Chilean state-owned mining company

Empresa Nacional de Minería (National Mining Enterprise) better known by its acronym ENAMI is a Chilean state-owned mining company based in Santiago. Its business involve purchasing ore, primarily from small and medium-scale mining, processing it is and selling the processed product, usually copper, in the international market. ENAMI has also its role in providing technical and financial assistance for mining in its target segment. Its board president is the Chilean minister of mining, who since August 2023 is Aurora Williams. ENAMI was created in 1960 by the merger of Caja de Crédito y Fomento Minero (CACREMI) and Empresa Nacional de Fundiciones. The company is aimed to help small-scale miners by among other things buying ore in quantities that are otherwise too small to be traded in the international market. The company also helps stabilizing prices for the products of medium and small-scale miners. It has most of its offices and smelters and other industries in the northern half och Chile, from Rancagua to the Arica in the far north. South of Rancagua the only office of ENAMI lies in Concepción.

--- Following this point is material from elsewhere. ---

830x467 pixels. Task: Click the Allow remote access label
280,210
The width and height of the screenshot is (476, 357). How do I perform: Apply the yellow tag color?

Artisan miners known as pirquineros usually sell their output directly to ENAMI. The number of small-scale miners in charge of a mining operation (each typically having a workforce of five to six miners), including pirquineros, registered at ENAMI has been in the span 2300 to 750 in the 2011–2021 period. Thus, by one estimate in the 2000s to the 2020s in years of high mining activity up to 14,000 miners would have been employed in small-scale mining in Chile. As of 2019 the number of small-scale miners working on copper mining was about twenty times larger than those working on other metals like gold or silver.

ENAMI is considered a key component to fight illegal mining in Chile as it deprives organized crime from taking the role of being the main buyers of the products of small-scale miners as it happens in other Latin American countries.

A reform of the corporate governance of ENAMI was as of December 2025 up for discussion in the mining commission of the Chamber of Deputies of Chile.

Some of the mineral processing of ENAMI is outsourced to Grupo Minero Las Cenizas.

==Assets==
ENAMI owns 10% of the copper mine Carmen de Andacollo in which Teck Resources owns the remaining 90% of the shares.

In August 2025 ENAMI announced a partnership with Rio Tinto to carry out the lithium brine mining project Salares Altoandinos in Atacama Region.

The underground copper mine of Esperanza near Diego de Almagro is owned by ENAMI. The mine was put on tender for rental or purchase in 2023 and again in 2024.

The porphyry copper prospect of Catedral, 25 km southeast of El Teniente.

===Smelters and mineral processing plants===
Planta Delta near the city Ovalle is owned and operated by ENAMI. It processes the ore from the adjacent Panulcillo copper mines and is a point of delivery for other small-scale miners in the region.

The custom copper smelter Fundición Paipote next to Copiapó is owned ENAMI. It has been paralyzed since February 2024 for a major overhaul. At the time of paralyzation the smelter generated economic losses for ENAMI.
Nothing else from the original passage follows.